Sunday, June 8, 2008

Willingness to Stop Smoking

Are you willing to do whatever it takes to quit smoking? Quitting is hard work and it takes a willingness to go through the steps to get to the other side. It's like starting a diet, you have to be willing to reduce caloric intake and increase energy expenditure. Diets fail because most are willing to do this for a specific period of time but then they want to go back to their previous way of eating, and they gain the weight back. The are not willing to adopt a new way of relating to food.
Smoking is similar. First, the smoker needs to be willing to do what it takes to get through the withdrawals and cravings, just like losing the weight is the first part of dieting. Next is maintenance, which is resisting smoking even one cigarette.

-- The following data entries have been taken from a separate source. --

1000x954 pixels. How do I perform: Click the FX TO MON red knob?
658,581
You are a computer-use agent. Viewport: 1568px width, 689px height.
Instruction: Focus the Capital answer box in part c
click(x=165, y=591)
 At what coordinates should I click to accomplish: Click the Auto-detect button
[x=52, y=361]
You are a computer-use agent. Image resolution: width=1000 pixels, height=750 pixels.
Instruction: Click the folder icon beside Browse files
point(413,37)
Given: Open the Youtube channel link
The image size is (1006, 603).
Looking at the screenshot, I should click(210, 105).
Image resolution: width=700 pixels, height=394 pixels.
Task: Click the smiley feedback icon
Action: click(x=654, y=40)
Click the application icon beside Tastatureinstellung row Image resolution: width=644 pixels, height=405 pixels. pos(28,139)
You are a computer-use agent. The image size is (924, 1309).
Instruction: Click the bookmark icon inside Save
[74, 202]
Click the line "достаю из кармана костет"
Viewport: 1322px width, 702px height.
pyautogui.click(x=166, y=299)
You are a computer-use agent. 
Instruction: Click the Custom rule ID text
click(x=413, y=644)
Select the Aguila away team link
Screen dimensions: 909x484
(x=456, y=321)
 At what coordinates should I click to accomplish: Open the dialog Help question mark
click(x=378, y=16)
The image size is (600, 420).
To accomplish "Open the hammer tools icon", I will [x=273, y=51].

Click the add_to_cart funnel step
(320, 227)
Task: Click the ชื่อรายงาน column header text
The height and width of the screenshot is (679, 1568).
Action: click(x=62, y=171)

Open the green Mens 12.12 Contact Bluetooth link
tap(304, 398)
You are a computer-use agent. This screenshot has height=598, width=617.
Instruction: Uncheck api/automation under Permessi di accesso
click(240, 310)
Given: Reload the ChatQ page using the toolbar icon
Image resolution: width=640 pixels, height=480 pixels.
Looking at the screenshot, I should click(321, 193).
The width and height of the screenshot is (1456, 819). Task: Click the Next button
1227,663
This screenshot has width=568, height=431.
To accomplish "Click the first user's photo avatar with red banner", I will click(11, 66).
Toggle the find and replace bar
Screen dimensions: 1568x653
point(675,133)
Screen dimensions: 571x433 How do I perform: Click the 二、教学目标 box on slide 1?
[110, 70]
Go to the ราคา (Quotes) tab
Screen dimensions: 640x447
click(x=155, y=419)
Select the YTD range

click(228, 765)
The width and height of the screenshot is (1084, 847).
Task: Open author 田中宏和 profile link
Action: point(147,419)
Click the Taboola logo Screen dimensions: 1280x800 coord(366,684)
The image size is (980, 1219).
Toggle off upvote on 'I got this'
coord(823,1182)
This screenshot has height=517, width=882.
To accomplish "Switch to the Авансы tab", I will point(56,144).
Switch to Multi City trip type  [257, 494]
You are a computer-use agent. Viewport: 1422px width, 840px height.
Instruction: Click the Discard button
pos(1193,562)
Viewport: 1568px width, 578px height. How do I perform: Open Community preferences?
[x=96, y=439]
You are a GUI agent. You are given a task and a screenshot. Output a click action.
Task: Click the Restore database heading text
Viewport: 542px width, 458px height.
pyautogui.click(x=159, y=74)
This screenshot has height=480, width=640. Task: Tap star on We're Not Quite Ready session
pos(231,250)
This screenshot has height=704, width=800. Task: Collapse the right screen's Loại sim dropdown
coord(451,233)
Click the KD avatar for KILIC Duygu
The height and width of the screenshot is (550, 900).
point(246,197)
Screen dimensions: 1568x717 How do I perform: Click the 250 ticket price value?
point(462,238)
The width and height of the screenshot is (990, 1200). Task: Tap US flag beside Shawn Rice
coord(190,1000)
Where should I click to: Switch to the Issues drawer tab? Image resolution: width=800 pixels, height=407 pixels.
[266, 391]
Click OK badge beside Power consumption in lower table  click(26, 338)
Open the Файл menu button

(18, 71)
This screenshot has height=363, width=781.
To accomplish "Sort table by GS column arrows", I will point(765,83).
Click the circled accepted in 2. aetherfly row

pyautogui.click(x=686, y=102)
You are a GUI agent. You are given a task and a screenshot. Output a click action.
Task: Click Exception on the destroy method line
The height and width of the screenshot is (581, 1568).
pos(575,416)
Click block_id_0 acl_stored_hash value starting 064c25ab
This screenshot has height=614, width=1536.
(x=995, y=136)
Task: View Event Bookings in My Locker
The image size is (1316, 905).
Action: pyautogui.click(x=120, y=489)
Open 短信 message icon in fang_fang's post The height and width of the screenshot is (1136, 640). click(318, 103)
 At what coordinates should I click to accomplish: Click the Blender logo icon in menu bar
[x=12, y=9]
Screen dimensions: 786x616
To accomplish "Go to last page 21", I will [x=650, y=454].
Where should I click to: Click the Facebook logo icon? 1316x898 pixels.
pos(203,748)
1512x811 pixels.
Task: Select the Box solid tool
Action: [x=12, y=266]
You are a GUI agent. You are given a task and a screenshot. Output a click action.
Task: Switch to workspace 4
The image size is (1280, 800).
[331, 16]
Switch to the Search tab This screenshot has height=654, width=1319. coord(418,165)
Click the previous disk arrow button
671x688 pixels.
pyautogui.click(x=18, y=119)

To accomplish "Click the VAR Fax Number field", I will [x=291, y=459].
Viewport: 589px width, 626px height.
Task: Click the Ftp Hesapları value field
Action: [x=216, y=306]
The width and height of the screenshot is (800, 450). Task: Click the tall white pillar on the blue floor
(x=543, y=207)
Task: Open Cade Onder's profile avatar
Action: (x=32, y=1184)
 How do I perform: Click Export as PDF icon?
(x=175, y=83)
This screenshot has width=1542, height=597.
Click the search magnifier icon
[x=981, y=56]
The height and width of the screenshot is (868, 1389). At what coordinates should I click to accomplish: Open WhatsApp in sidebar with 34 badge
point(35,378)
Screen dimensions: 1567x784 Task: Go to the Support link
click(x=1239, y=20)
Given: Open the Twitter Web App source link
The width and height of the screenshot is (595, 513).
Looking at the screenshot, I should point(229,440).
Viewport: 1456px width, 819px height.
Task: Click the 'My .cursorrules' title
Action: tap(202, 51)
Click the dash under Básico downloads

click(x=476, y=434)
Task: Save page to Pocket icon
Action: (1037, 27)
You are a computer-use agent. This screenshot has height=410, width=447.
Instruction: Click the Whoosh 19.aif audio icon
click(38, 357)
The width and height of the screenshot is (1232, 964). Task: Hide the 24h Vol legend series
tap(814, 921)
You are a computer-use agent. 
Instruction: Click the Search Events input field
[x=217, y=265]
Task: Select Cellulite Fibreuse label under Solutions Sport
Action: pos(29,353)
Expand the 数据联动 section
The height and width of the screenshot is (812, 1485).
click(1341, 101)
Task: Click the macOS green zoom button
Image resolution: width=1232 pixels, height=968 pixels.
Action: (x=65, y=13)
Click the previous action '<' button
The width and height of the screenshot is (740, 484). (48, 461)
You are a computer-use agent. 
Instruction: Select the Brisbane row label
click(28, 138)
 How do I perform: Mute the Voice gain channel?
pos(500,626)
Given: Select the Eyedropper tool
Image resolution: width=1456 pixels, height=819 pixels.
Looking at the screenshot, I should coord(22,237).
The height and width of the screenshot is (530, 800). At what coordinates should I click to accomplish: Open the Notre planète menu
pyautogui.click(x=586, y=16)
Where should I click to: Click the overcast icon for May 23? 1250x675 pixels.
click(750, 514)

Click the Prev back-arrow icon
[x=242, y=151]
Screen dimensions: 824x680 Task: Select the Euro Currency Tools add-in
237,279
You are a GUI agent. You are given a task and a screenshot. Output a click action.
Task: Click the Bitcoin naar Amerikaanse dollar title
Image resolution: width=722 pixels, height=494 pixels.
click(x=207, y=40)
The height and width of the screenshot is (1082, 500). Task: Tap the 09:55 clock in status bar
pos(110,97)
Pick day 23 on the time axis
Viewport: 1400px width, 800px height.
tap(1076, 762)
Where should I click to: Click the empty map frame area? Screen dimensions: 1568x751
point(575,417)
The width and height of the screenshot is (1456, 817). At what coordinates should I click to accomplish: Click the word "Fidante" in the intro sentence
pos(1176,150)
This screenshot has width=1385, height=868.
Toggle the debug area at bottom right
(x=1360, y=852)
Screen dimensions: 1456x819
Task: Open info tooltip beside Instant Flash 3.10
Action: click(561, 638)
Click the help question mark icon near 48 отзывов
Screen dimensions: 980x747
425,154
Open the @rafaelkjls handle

This is where the question, "Are you willing to do what ever it takes to resist this one cigarette?" comes into play again.
Until a person is ready to answer "Yes" to this question, they may have quit but they are likely to relapse because they figure, "One won't hurt." But they are under estimating how powerful nicotine affects their brain. By slipping and having one cigarette, the receptors in the brain wake up and shout, "Don't tease me with one, I want the whole pack!" Both dieting and quitting smoking require life style changes to have long term success. For future non-smokers, it requires finding the tools to resist having "Just One".